Alega a Requerida que é o Conselho de Ministros e não a Presidência do Conselho de Ministros o autor da resolução cuja ilegalidade (inconstitucionalidade) é suscitada no processo, pelo que não integrando o mesmo órgão-, Governo (artigo 1.º do Regime da Organização e Funcionamento do XXII Governo Constitucional), deveria a requerida ser absolvida da instancia a titulo de exceção dilatória que obsta ao conhecimento da causa (89º nº1, nº2 e 4ºe CPTA)).  Contudo, hoje é pacifica na doutrina e jurisprudência nacionais a legitimidade da Presidencial do Conselho de Ministros para atuar nas ações intentadas por atos do Conselho de Ministros, em função da sua íntima relação intersubjetiva institucional -, posição à qual se adere.

1.3. Da impropriedade do meio processual

Alega a requerida a impropriedade do meio processual em função da natureza da intimação que apenas pode ter como “resultado” uma sentença condenatória e não pode ser utilizada como “meio impugnatório”. O tribunal discorda da alegação tendo por base a efetiva natureza da intimação (109º CPTA), que enquanto meio processual garante a tutela em tempo útil da pretensão do autor quando por via da tutela cautelar não seja possível assegurar uma decisão que tenha efetivo efeito útil. In casu, adere-se à posição do tribunal na medida em que do ponto de vista processual a intimação é um meio processual urgente que concretiza o disposto no artigo 20º nº5 CRP, tendo uma geometria claramente variável.

1.4. Da incompetência hierárquica do Supremo Tribunal Administrativo

A Presidência do Conselho de Ministros vem excecionar a incompetência do Supremo Tribunal Administrativo para conhecer do segundo pedido, em função da necessidade de formulação do pedido de condenação a uma conduta, contra a entidade administrativa competente, in casu, o Ministro responsável pela tutela das forças policiais, para qual seria competente do Tribunal de Círculo e não do Supremo Tribunal Administrativo. Adere-se desde logo à posição do tribunal em função da tipificação legal do mecanismo de competência quando haja pedidos cumulados-, pelo artigo 21º CPTA-, sendo os pedidos cumulados, é competente o tribunal superior para a apreciação dos demais.
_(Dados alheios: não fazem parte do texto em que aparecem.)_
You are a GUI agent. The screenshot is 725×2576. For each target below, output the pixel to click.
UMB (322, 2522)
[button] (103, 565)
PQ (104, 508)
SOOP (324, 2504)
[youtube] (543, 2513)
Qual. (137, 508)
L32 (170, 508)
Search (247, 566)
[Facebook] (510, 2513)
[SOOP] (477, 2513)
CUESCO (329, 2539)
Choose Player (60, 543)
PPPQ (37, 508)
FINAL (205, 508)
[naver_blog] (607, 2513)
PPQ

1.5. Da verificação dos pressupostos da intimação para proteção de direitos liberdades e garantias

Na situação em análise verifica-se que há urgência fundada na sujeição potencial a normas proibitivas com eficácia imediata na esfera do requerente, suscetíveis de produzir uma lesão na sua esfera. Abona ainda o facto de as normas em questão terem uma vigência temporal limitada, de modo que não seria compatível pelos meios de tutela cautelares. Verifica-se assim o preenchimento dos pressupostos processuais do artigo 109º CPTA-, no mesmo sentido o tribunal.

 

2.     Análise do sumário do acórdão nos dois pontos iniciais

 

“A apreciação dos pressupostos processuais no âmbito da intimação para a proteção de direitos, liberdades e garantias tem de atentar nas especiais características deste meio processual enquanto instrumento, entre nós, de obtenção de amparo constitucional;”

 

Quanto à legitimidade passiva, o artigo 109º indica como possíveis requeridos da intimação, quer a Administração (em sentido orgânico), no nº 1, quer outras entidades que exerçam funções materialmente administrativas, designadamente concessionários (e não só). Em casos de contornos simples, a legitimidade passiva restringir-se-á aos requeridos diretos; contudo, em situações de maior complexidade, em que a ponderação de interesses possa não ser unívoca, pode haver lugar à identificação e citação de pessoas a quem a procedência do pedido de intimação cause dano eventualmente em posições jurídicas de natureza similar à defendida pelo requerente.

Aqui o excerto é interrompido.